12

8.5K 303 39
                                    

-iyi-
Bölüm:12

Keyifle okumalar 🌿
_____________________

Ne vardı ki bunun içinde?

Hızla eğilip olduğu yerden çıkardım.

Ekranın kapağını açarken titreyen ellerim daha da titremeye başladı. Avuç içlerim terlerken, kalbim delice atıyordu.

Hızla açma tuşuna bastım. Avuç içlerimi pantolona silerken bir kaç saniye bir kaç dakika gibi gelmişti.

"Açılsana be."

Mavi ekran sonunda açılınca derince bir nefes verdim.

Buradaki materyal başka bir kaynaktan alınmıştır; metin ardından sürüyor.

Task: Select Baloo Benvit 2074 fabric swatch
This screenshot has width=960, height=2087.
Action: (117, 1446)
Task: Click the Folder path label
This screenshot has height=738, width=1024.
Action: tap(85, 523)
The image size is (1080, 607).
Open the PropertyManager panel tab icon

Önüme iki ayrı sekme çıktı.

Windows ve ÇİKATM

Her zaman için ilginç olan daha dikkat çekiciydi ne yapalım.

Çok saçma bir isme sahip olduğunu düşünürken bile o sekmeye bastım, ÇİKATM.

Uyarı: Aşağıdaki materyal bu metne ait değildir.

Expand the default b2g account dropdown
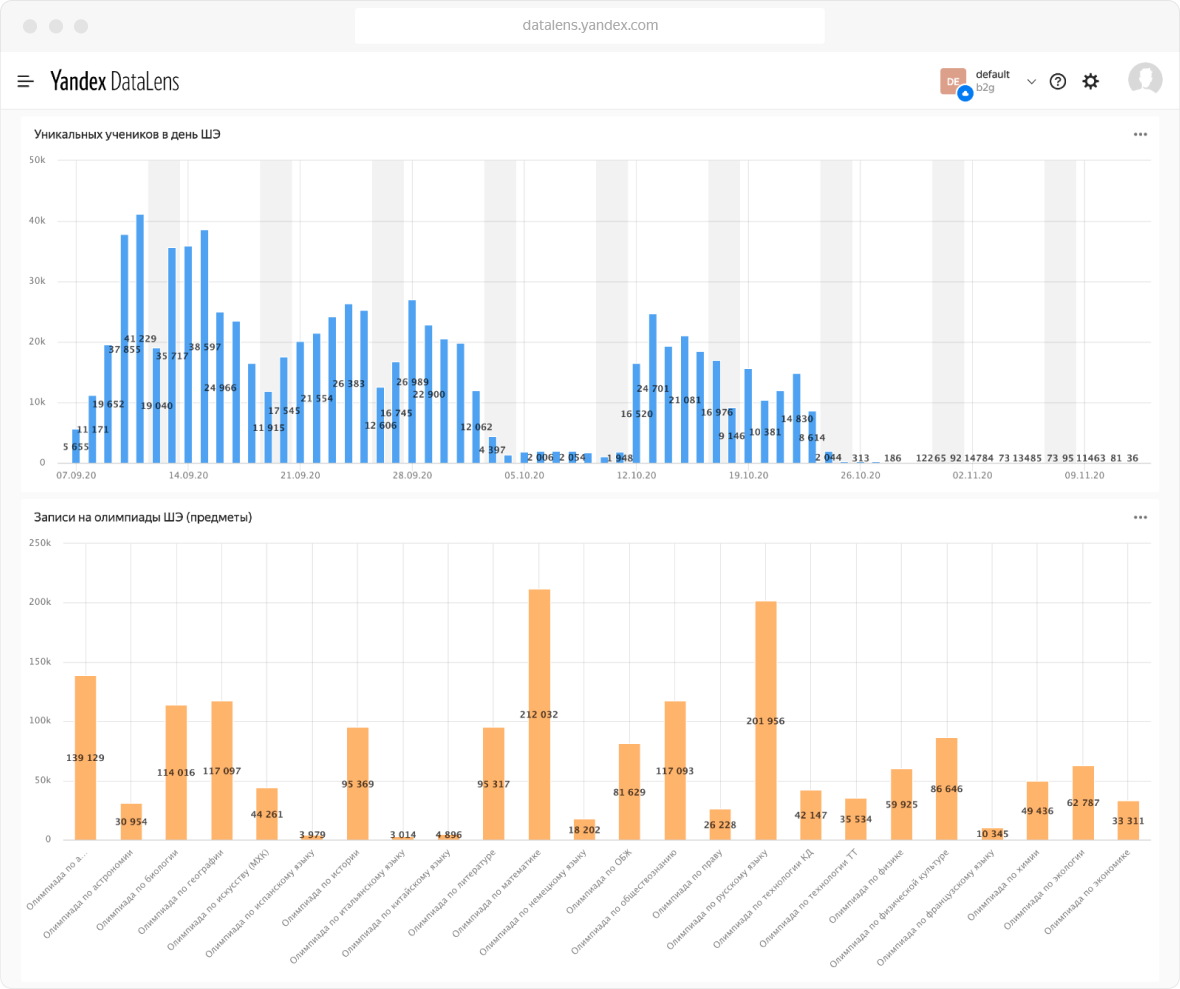This screenshot has width=1180, height=989. (x=1031, y=81)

Önüme sadece bir dosya çıktı. Koskoca bilgisayarda bir dosya.
Gelçi şifre olmamasına da şaşmalıydı.

Dosyaya tıkladığım an anahtar çevirme sesi kulaklarıma doldu.

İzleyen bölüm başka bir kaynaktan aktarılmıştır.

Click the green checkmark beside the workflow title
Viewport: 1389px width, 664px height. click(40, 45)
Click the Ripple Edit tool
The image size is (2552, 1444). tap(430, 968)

Gözlerim yerinden pörtlerken, nefesimi tuttum.
Soğuk soğuk terliyordum.

Buz gibi bir değil on şişe soda verseler hazmedemeyecektim sanırım.
Bugün benim ölüm yıl dönümüm değilse ben daha da ölmem dostlarım, buraya da yazıyorum.

Sertçe yutkunurken yavaş yavaş arkamı döndüm. Görmeyi beklediğim şey Kaya'nın ayakkabıları değildi tabii.
Gülme isteğimi zorlada olsa yok ettim. Ayakkabıları da yakıyordu şerefsizin.

Gözlerim gözlerini bulduğunda ne ara bıraktığımı bilmediğim nefesimi tekrar tuttum.

Gözleri alev saçarken bana doğru gelmeye başladı.
Eğilip bilgisayarı aldığı sırara hızla ayağa kalktım. Aşırı sinirli olduğunu sıktığı çenesinden anlayabiliyordum.

"Ne yaptığını sanıyorsun ki sen!?" Dedi birden.

Stresten yanağımın iç tarafını ısırmaya başladım. Diyebilecek pek bi sözüm yoktu. Bana doğru sinirlice yaklaştığında geriledim.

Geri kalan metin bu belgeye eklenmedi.